PROBLEM DETAILS » Swap "Tweet Filter" for "Search Filter" in the items that begin at the line containing "Task: Click the pink info icon above chart" and stop after the line containing "(x=101, y=7)", and give back only those lines with everything else unchanged.

(Entries from a dataset)
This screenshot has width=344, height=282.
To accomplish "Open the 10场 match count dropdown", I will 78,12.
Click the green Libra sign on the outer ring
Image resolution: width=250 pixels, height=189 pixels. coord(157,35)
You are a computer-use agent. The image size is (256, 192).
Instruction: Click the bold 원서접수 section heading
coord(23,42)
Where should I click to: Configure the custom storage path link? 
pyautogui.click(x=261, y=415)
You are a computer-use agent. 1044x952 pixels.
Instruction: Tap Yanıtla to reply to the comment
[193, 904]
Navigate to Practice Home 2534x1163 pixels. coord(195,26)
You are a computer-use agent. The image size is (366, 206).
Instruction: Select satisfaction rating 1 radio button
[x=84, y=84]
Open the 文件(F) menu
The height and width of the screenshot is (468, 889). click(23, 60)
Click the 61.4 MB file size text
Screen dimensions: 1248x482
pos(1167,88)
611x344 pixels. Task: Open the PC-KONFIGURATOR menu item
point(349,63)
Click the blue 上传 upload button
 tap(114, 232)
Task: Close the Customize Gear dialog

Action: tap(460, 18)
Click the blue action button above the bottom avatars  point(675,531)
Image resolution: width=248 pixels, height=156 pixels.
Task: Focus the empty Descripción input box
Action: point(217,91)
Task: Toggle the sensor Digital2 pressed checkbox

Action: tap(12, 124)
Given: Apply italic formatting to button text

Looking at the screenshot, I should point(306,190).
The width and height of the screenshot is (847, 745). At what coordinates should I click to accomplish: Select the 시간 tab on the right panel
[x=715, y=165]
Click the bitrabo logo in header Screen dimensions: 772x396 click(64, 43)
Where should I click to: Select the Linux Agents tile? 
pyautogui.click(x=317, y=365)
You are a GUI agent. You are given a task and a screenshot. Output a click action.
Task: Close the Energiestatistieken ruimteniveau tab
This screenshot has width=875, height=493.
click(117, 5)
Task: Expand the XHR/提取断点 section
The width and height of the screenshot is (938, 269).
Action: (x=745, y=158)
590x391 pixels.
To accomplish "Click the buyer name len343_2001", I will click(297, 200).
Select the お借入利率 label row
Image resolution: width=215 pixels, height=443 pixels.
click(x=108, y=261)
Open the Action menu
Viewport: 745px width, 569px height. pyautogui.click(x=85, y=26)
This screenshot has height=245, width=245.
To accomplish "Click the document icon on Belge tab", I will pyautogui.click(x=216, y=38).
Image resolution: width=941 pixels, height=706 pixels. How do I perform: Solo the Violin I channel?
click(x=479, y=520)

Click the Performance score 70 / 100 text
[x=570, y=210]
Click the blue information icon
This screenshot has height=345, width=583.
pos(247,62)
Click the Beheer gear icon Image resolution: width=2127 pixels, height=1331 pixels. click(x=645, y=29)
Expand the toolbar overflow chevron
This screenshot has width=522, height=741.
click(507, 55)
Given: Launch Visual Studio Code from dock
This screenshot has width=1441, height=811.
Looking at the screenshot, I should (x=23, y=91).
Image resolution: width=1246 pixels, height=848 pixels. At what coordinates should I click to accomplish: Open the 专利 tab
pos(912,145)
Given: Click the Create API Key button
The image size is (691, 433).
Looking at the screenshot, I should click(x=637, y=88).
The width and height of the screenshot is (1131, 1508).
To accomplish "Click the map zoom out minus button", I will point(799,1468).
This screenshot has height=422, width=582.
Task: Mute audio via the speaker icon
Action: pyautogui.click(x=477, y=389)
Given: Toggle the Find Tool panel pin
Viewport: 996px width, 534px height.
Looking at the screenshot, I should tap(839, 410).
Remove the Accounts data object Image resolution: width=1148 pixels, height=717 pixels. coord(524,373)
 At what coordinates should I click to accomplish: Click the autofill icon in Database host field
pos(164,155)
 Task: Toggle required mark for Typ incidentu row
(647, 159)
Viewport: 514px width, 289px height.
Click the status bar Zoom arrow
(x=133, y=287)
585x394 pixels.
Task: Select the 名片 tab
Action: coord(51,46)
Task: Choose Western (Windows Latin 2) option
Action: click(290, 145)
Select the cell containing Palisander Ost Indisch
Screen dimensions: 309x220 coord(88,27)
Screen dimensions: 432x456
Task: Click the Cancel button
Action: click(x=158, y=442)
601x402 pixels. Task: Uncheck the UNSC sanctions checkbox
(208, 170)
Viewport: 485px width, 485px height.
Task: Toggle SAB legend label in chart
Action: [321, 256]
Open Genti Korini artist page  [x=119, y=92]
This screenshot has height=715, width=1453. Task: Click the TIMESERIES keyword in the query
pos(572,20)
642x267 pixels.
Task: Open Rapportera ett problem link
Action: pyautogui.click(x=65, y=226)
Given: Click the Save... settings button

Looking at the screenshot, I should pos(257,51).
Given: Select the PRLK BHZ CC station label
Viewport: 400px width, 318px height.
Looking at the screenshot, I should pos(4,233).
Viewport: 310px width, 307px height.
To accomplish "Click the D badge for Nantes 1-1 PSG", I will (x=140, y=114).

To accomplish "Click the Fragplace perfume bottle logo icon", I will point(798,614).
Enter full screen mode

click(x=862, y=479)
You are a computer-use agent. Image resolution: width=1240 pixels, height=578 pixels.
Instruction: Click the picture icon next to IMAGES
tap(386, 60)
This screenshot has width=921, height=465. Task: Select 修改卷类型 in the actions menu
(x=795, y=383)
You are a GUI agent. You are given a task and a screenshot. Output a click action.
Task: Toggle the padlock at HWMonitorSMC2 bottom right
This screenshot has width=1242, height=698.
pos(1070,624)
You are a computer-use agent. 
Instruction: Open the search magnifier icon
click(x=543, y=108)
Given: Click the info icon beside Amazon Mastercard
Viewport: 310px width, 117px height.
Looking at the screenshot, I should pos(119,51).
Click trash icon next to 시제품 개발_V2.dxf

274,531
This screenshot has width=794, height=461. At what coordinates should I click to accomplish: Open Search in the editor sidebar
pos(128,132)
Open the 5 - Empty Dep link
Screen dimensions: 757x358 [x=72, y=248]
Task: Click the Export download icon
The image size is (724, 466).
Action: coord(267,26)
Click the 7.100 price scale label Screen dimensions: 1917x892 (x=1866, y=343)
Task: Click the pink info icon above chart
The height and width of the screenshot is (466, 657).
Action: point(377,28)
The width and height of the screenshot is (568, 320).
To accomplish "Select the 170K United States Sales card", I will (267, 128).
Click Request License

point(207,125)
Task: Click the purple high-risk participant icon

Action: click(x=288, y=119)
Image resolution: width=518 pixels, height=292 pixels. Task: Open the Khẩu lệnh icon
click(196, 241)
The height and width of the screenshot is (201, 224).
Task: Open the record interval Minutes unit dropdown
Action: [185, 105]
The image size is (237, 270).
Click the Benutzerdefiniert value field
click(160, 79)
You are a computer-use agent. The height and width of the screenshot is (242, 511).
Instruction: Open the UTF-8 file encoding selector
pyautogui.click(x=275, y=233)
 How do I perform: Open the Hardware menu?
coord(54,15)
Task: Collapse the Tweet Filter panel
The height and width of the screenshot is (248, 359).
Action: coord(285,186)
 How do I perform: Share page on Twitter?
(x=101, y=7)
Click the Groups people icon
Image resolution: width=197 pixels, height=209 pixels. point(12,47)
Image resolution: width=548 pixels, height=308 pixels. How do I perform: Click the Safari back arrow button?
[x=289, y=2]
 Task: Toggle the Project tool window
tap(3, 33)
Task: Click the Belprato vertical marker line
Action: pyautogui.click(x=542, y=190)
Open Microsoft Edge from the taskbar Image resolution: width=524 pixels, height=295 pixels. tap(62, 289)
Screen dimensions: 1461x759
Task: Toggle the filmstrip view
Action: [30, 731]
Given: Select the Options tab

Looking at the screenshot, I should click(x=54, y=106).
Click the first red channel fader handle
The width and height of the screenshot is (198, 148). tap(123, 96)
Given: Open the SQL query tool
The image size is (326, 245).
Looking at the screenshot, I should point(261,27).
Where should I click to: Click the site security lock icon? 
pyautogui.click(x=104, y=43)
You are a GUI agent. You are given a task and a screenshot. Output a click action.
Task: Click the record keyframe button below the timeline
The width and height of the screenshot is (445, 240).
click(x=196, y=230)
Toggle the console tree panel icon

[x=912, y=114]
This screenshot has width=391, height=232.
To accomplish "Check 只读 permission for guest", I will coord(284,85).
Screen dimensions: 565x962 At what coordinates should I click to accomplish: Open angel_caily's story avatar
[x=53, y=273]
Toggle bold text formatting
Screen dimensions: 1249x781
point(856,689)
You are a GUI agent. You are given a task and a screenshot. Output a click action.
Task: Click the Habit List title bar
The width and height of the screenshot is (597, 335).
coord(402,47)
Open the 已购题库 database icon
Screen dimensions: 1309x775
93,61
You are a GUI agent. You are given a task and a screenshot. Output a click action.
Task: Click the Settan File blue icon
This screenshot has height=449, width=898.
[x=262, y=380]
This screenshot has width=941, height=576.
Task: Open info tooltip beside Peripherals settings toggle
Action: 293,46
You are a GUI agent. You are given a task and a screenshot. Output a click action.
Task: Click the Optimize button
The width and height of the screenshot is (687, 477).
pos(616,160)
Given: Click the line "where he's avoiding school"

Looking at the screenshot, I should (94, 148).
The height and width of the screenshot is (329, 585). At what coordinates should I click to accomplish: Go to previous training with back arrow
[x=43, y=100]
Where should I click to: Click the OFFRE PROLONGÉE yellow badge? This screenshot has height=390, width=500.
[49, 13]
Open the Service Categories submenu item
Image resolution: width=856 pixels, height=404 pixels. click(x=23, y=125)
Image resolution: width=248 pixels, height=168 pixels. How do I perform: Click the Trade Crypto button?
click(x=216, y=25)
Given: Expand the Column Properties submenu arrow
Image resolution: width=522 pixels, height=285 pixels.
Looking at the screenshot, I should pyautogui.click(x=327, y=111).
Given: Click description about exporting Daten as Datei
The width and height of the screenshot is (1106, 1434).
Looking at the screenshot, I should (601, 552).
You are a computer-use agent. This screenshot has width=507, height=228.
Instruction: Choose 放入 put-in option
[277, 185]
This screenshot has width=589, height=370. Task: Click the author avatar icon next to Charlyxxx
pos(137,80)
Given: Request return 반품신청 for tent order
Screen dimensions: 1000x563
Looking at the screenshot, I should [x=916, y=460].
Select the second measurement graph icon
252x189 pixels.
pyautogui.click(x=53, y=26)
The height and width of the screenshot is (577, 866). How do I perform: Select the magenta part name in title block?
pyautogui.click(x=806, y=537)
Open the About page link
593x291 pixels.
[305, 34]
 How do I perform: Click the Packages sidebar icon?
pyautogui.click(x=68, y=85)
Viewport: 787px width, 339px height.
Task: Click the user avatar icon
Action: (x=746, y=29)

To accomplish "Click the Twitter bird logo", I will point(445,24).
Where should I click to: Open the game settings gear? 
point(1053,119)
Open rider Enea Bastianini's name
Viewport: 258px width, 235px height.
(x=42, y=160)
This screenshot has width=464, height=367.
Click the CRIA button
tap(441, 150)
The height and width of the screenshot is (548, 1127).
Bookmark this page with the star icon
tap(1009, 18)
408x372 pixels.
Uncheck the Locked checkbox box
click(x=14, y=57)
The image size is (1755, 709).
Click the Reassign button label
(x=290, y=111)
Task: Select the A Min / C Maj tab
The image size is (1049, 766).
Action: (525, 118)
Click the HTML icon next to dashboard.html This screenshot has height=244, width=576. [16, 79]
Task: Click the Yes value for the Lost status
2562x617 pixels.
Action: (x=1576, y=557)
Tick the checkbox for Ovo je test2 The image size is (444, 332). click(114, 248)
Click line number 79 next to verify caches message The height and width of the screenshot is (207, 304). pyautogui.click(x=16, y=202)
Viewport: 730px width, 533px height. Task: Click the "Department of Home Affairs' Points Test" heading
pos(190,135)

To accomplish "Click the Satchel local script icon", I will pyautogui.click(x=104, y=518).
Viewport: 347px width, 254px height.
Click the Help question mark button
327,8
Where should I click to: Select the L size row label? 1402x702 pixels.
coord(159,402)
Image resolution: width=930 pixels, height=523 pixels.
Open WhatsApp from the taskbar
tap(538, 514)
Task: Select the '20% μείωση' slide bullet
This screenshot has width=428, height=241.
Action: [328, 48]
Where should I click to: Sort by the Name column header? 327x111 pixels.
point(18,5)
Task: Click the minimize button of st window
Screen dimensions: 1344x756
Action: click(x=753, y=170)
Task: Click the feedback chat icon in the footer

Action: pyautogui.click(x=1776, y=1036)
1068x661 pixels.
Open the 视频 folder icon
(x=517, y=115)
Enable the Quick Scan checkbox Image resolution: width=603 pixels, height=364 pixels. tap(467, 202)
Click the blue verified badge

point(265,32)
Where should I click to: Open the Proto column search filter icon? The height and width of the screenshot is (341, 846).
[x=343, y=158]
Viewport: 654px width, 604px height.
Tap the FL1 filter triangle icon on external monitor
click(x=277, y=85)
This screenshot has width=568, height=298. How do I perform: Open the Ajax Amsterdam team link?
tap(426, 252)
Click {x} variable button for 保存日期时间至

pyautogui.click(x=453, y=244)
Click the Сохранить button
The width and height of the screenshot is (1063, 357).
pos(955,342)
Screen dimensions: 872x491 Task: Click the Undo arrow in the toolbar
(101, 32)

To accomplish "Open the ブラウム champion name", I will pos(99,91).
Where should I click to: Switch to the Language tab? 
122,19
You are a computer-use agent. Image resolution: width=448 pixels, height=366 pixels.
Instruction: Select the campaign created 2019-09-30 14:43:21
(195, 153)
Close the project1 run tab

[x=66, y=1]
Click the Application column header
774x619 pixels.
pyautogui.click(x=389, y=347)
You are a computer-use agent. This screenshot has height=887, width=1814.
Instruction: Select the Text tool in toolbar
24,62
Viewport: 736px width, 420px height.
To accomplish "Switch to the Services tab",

RESPONSE TO THIS TASK »
Task: Click the pink info icon above chart
The height and width of the screenshot is (466, 657).
Action: point(377,28)
The width and height of the screenshot is (568, 320).
To accomplish "Select the 170K United States Sales card", I will (267, 128).
Click Request License

point(207,125)
Task: Click the purple high-risk participant icon

Action: click(x=288, y=119)
Image resolution: width=518 pixels, height=292 pixels. Task: Open the Khẩu lệnh icon
click(196, 241)
The height and width of the screenshot is (201, 224).
Task: Open the record interval Minutes unit dropdown
Action: [185, 105]
The image size is (237, 270).
Click the Benutzerdefiniert value field
click(160, 79)
You are a computer-use agent. The height and width of the screenshot is (242, 511).
Instruction: Open the UTF-8 file encoding selector
pyautogui.click(x=275, y=233)
 How do I perform: Open the Hardware menu?
coord(54,15)
Task: Collapse the Search Filter panel
The height and width of the screenshot is (248, 359).
Action: coord(285,186)
 How do I perform: Share page on Twitter?
(x=101, y=7)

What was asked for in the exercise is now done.